* **Selected excerpt**:
• • • • •

Rewinding back to my earlier blog post, I decided to put Modern for a week’s rest to prepare for the GP. I haven’t touch Standard since WMCQ 1 in June so I was feeling rather rusty. I’ve been jamming so much Modern and consuming so much Modern content that playing a regular game of Standard felt so underwhelming. Still, I felt I needed to put in the time and effort into this Grand Prix similar to any others that I would have needed to spend money and travel for. So the process began Saturday morning watching how the Pro Tour unfolded. I did look through the Starcity results as well and studied all the matches that came on camera, went through all the deck techs. Sunday came and I watched all of that too. On Monday, I had arrange my car for its regular routine checkup so I could have the couple of hours in the morning to watch the top 8.

My conclusions about the Pro Tour:

- The games and matches were entertaining
- Shota Yasooka is still my favorite Japanese player ever since Tsuyoshi Fujita retired (Yuuya Watanabe coming in a close second)

• • • • •

* **Information supplied**:

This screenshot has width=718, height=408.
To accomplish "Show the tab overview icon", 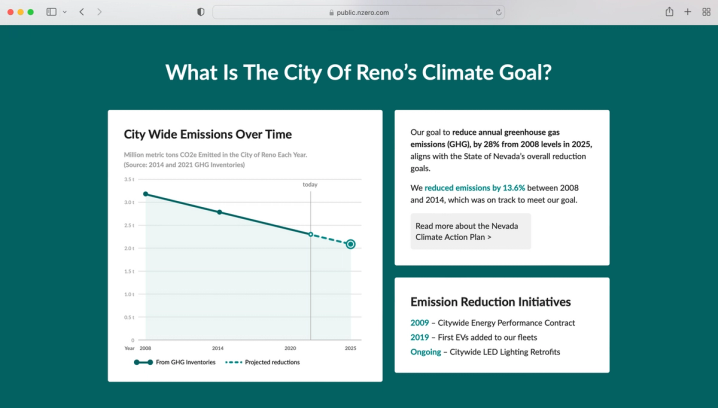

• • • • •

* **Problem set**:
• 1. In the blog post about preparing for the Grand Prix, what reason does the writer give for booking the car's routine checkup on Monday?
• 2. Continue the blog post about preparing for the Grand Prix, starting right after its last sentence.

* **Results by task**:
• 1. It freed up a couple of hours that morning to watch the top 8.

• 2.
- Control wasn’t dead
- Aetherworks Marvel or the “Marvelous” deck felt overrated
- What I noticed (and most pros admitted later on in their tournament reports) was everyone was trying to outsmart each other in their deck selection and many fell flat on their faces
- With exception of Shota’s insane Grixis Control list, other top performing decks were all well-rounded decks, evident by how UW Flash performed in the PT.

Like many others, I took a close look at the UW Flash and while I don’t doubt it’s a solid deck, but it had the same problems as Green White Tokens in the previous season. The mirror. It was also going to take a lot of practice and familiarity with the matchup in order to navigate through the field of Spell Queler’s and Avacyns. I wasn’t too opposed in piloting this but the lack of an edge in the mirror made me look elsewhere.

The next obvious choice was Eric Froehlich’s Green Black rock deck. The list seems “Rock-solid”. My teammate Shawn Khoo quickly picked it up and went to work. While the list was good, I wasn’t too in love with it for several reasons:

1. Grim Flayer was expensive and I didn’t have a playset
2. The list lacked removal, something that was key in the current metagame
3. It also had zero plan vs the mirror aside from becoming bigger and faster.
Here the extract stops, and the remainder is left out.